Globally, central banks have been walking on a tightrope. Hike rates and risk a system-wide banking failure. Don’t hike, and risk inflation going even higher. So far, taming inflation seems to be the default choice; along with extending support to banks at parallel.
Last week, the Fed increased rates by 25 bps, even after the failure of three banks, and two more being at risk
In the week before that, the ECB too raised rates by 50 bps, despite all the drama at Credit Suisse
In the Indian context, the RBI has a lot more room compared to the tight corners that the Fed and ECB are pushed into.

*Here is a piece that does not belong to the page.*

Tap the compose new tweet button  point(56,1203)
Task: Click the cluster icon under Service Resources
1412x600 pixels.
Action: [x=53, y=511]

India is still likely to grow at 7% in FY23 and turn out to be the fastest growing in the world
India’s inflation in February was at 6.4%, which is a tad higher than the comfort range of 4% +/-2%; unlike somewhere like the UK, where inflation is at 10.4% versus a comfort level of 2%
This makes the probability of a rate hike quite strong. Valid reasons to do that include:
Inflation is still higher than the comfort zone
High inflation is being driven by food, which faces threats of not easing because of continued supply issues, and the current heatwave which may impact yields of the rabi crop
With strong domestic demand and a stable banking crisis, India doesn’t face pressures like the global economies
💡 In short, a rate hike may be needed, and the RBI can very well afford to deliver one.
What happens to the market? With so many reasons available, this is an easy one to justify - continued downward pressure! Many reasons - worsening global outlook, weakening exports, currency depreciation, foreign funds outflow, high food inflation, more rate hikes, and higher risk aversion.